Department of Computer Science, University of Pittsburgh, Pittsburgh, PA, United States.
Front Comput Neurosci. 2022 Sep 30;16:1017284. doi: 10.3389/fncom.2022.1017284. eCollection 2022.
Artificial neural networks (ANNs) have been successfully trained to perform a wide range of sensory-motor behaviors. In contrast, the performance of spiking neuronal network (SNN) models trained to perform similar behaviors remains relatively suboptimal. In this work, we aimed to push the field of SNNs forward by exploring the potential of different learning mechanisms to achieve optimal performance. We trained SNNs to solve the CartPole reinforcement learning (RL) control problem using two learning mechanisms operating at different timescales: (1) spike-timing-dependent reinforcement learning (STDP-RL) and (2) evolutionary strategy (EVOL). Though the role of STDP-RL in biological systems is well established, several other mechanisms, though not fully understood, work in concert during learning . Recreating accurate models that capture the interaction of STDP-RL with these diverse learning mechanisms is extremely difficult. EVOL is an alternative method and has been successfully used in many studies to fit model neural responsiveness to electrophysiological recordings and, in some cases, for classification problems. One advantage of EVOL is that it may not need to capture all interacting components of synaptic plasticity and thus provides a better alternative to STDP-RL. Here, we compared the performance of each algorithm after training, which revealed EVOL as a powerful method for training SNNs to perform sensory-motor behaviors. Our modeling opens up new capabilities for SNNs in RL and could serve as a testbed for neurobiologists aiming to understand multi-timescale learning mechanisms and dynamics in neuronal circuits.

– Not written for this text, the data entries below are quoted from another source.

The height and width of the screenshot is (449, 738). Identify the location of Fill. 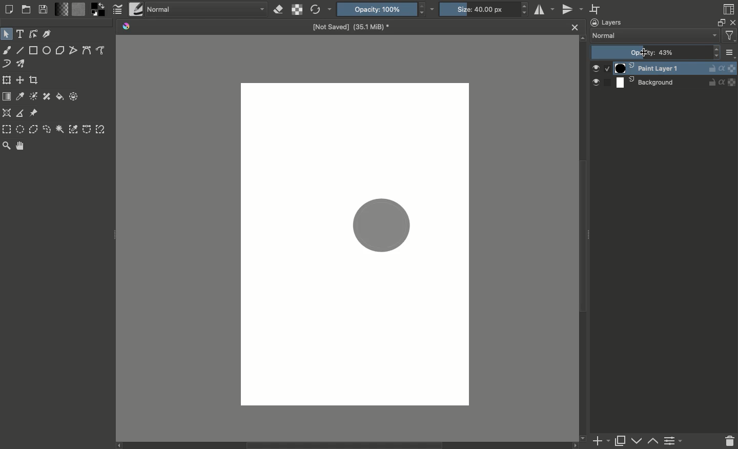
(60, 97).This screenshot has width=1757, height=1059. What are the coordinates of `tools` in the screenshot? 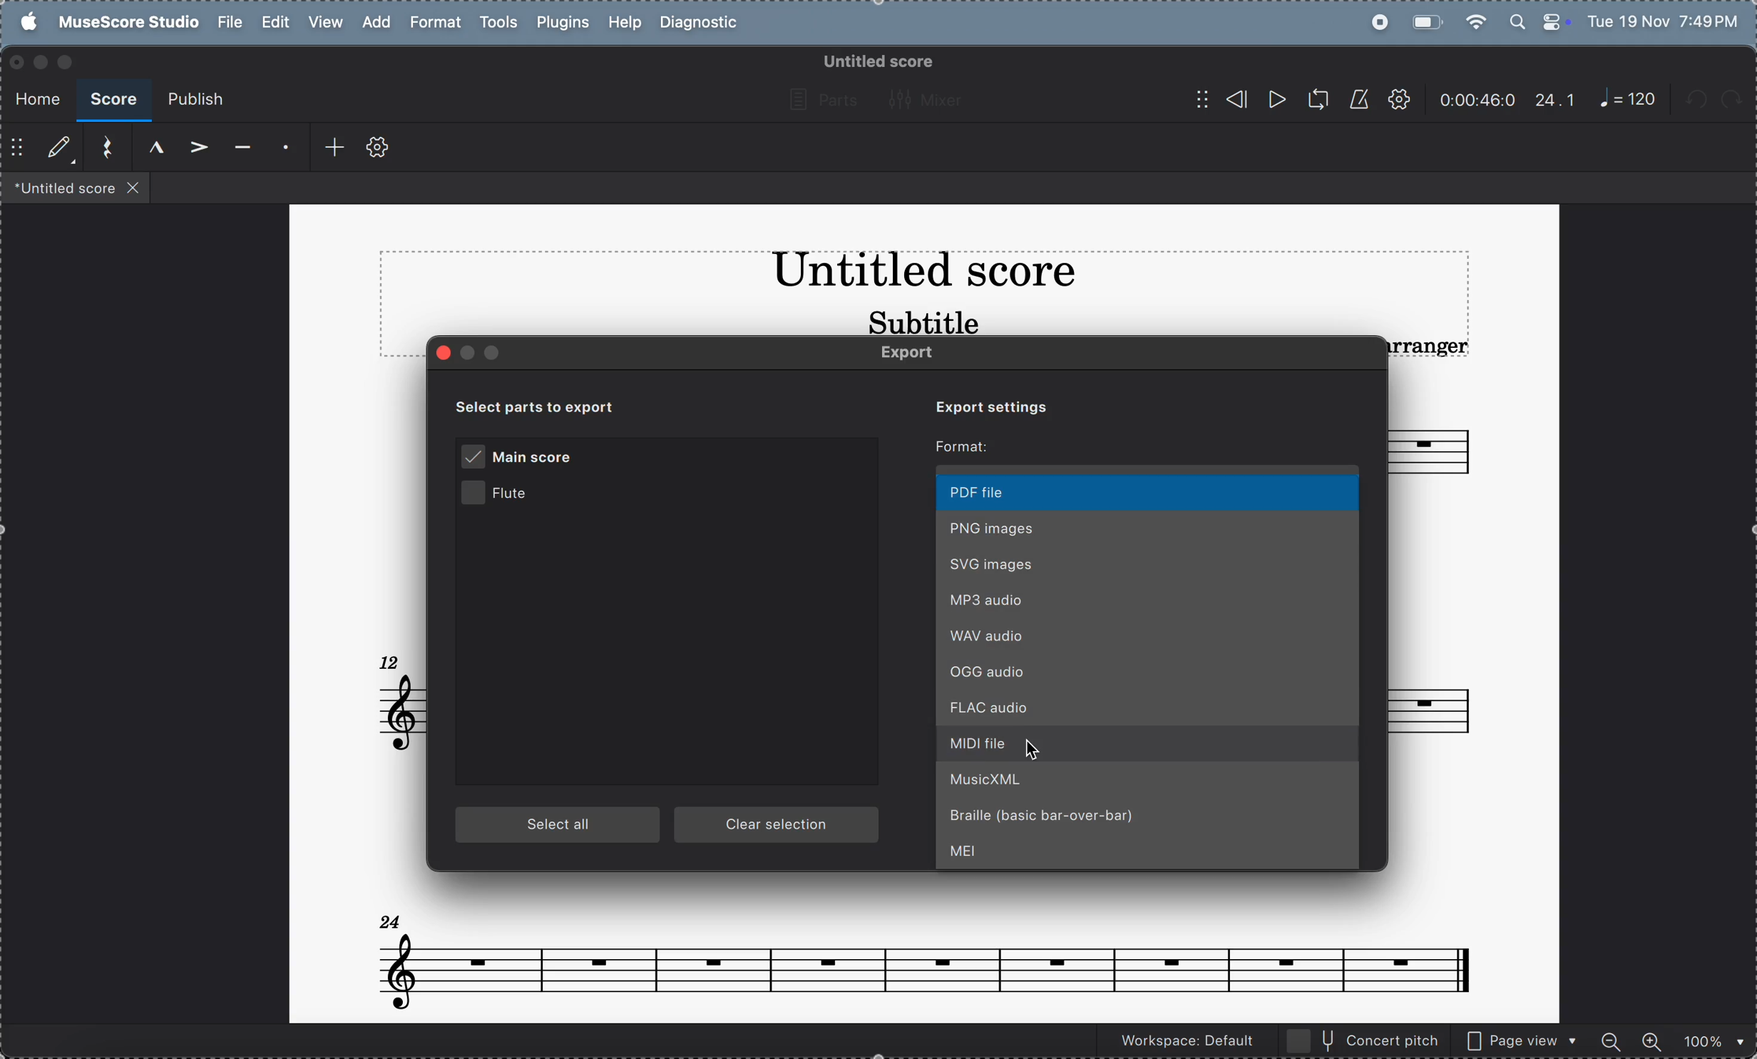 It's located at (498, 24).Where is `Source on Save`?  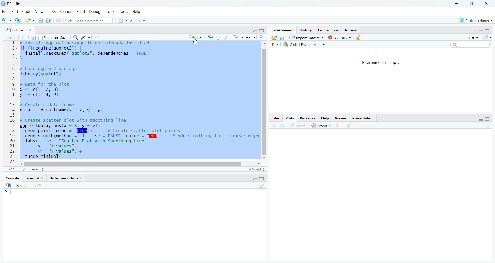 Source on Save is located at coordinates (53, 38).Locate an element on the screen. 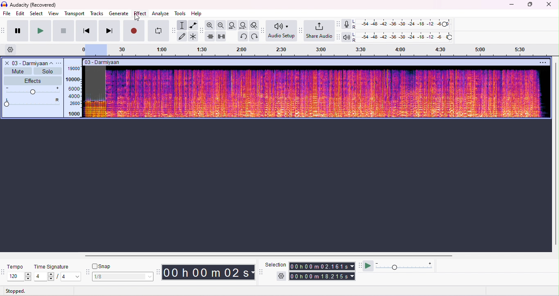  share audio is located at coordinates (319, 31).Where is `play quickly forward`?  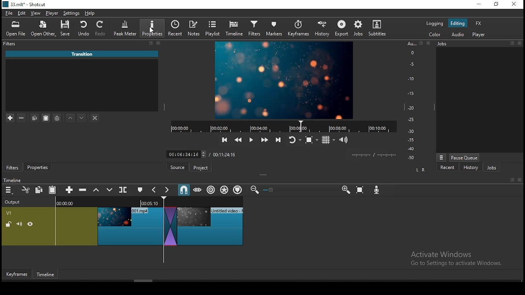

人工神经网络(ANNs)已被成功训练以执行广泛的感觉运动行为。相比之下,训练来执行类似行为的脉冲神经网络(SNN)模型的性能仍然相对欠佳。在这项工作中,我们旨在通过探索不同学习机制的潜力以实现最佳性能,来推动SNN领域的发展。我们使用在不同时间尺度上运行的两种学习机制,训练SNN来解决CartPole强化学习(RL)控制问题:(1)依赖于脉冲时间的强化学习(STDP-RL)和(2)进化策略(EVOL)。尽管STDP-RL在生物系统中的作用已得到充分证实,但在学习过程中,其他几种机制虽然尚未完全理解,但却是协同起作用的。重建能够捕捉STDP-RL与这些不同学习机制相互作用的精确模型极其困难。EVOL是一种替代方法,已在许多研究中成功用于使模型神经反应与电生理记录相匹配,并且在某些情况下用于分类问题。EVOL的一个优点是它可能不需要捕捉突触可塑性的所有相互作用成分,因此为STDP-RL提供了一个更好的替代方案。在这里,我们比较了训练后每种算法的性能,结果表明EVOL是训练SNN执行感觉运动行为的一种强大方法。我们的建模为SNN在RL中的应用开辟了新的能力,并可为旨在理解神经元回路中多时间尺度学习机制和动态的神经生物学家提供一个试验平台。